NPR adds the area is not half bad, especially if you like surfing, and you should reach for your pocketbook quick:
The village, near Ortigueira, comes with free well water and a bakery with a stone hearth. Six miles away, green cliffs drop off onto white sand beaches — and some of Europe’s best surfing.
The biggest of the village houses has hardwood floors and five bedrooms overlooking an orchard with peaches, figs, walnuts, apples and pears. At the bottom of the valley, there’s a little river full of trout.
The asking price for the whole village: About $230,000 — negotiable. Smaller villages with less fertile land go for tens of thousands. Adkinson has one house for sale for $5,600.
Prospective buyers include British retirees, Adkinson says, and an Indian who has expressed interest in converting the hamlet into a yoga retreat center.
Considering my ancestors on my dad’s side were thrown out of Galicia back in the day and had to flee to, ugh, Eastern Europe, I’d argue that the Spanish government should consider giving its abandoned ghost towns to particular young people, such as me and mine, as compensation. Maybe if we pretended we had cursed them and they needed to appease us so as to reverse this trend? Because things do not look good for the Iberian peninsula part of the country, real estate-wise. The Daily Mail reports, “According to an estate agent there are around 2,900 deserted villages in rural Spain.”
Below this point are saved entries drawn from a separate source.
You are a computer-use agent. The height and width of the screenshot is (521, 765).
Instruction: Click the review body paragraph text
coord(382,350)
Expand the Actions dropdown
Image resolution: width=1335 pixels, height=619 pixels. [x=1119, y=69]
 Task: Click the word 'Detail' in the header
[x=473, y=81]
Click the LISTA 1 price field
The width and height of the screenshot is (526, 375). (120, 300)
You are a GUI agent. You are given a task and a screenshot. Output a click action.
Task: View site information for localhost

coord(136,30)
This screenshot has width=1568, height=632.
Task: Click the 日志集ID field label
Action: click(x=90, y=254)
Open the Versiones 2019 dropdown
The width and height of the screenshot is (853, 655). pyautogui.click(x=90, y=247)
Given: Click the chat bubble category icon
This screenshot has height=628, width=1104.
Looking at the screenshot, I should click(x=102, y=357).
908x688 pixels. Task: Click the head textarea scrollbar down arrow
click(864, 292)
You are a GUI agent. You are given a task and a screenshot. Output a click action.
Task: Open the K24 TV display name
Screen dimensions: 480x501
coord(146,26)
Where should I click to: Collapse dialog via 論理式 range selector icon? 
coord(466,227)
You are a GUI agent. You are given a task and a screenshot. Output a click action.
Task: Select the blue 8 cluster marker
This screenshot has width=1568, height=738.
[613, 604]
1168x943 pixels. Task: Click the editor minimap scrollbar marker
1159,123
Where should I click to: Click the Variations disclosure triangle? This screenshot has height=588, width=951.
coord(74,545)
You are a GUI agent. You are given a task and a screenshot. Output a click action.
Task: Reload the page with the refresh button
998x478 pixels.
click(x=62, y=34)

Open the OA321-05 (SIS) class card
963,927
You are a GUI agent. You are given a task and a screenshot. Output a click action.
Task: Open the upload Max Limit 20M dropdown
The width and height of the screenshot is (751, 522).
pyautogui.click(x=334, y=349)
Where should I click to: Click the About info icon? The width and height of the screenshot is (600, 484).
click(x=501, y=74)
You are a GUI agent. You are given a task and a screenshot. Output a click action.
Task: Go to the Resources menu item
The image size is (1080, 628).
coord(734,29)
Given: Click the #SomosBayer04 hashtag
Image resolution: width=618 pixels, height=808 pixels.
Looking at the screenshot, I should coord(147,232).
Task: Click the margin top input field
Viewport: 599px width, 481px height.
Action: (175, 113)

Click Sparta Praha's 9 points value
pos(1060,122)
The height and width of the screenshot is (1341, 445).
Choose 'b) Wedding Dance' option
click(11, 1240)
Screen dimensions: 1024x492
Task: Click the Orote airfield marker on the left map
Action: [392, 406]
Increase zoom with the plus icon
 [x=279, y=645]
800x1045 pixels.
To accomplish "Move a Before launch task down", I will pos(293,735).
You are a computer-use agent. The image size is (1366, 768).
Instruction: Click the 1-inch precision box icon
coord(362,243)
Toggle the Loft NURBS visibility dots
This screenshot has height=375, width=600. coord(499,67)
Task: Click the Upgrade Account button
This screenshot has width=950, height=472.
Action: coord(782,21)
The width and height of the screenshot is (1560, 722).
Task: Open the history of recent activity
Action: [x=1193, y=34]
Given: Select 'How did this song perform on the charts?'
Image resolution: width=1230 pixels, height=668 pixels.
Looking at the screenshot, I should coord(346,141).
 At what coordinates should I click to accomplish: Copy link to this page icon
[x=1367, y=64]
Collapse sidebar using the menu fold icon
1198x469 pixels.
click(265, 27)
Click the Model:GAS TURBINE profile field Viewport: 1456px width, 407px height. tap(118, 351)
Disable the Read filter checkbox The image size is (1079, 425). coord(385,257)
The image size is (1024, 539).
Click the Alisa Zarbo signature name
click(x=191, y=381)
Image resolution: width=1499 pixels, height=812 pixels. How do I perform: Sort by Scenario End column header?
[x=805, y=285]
Barca is one of more than 100 Spanish villages on the market, according to Rafael Canales, who runs a website that specialises in the sale of deserted hamlets. Across the country, 50 years of urbanisation and the economic crisis have left more than 2,900 hamlets empty. The majority are nearly impossible to sell because of questions over ownership.
“Ten years ago, businesses were buying,” says Canales. “But now 75% of our clients are individuals.” Much of the demand comes from Spaniards, but “they lack access to credit”. Instead, his principal buyers are Norwegians, Swiss and Belgians.
Villages for sale range from minuscule six-house hamlets to streets with dozens of homes, as well as churches, bars and museums. Around €62,000 (£52,000) will buy you a hamlet of six fixer-uppers, while those with millions to burn can get a 75-house village to themselves. While he gets thousands of inquiries, Canales says realistically he sells two or three hamlets a year.
Spain is not the only country hosting fire sales. As you may recall, Italy recently made news for offering houses FOBO. And I’ll bet this would be a smart time to buy real estate in Greece.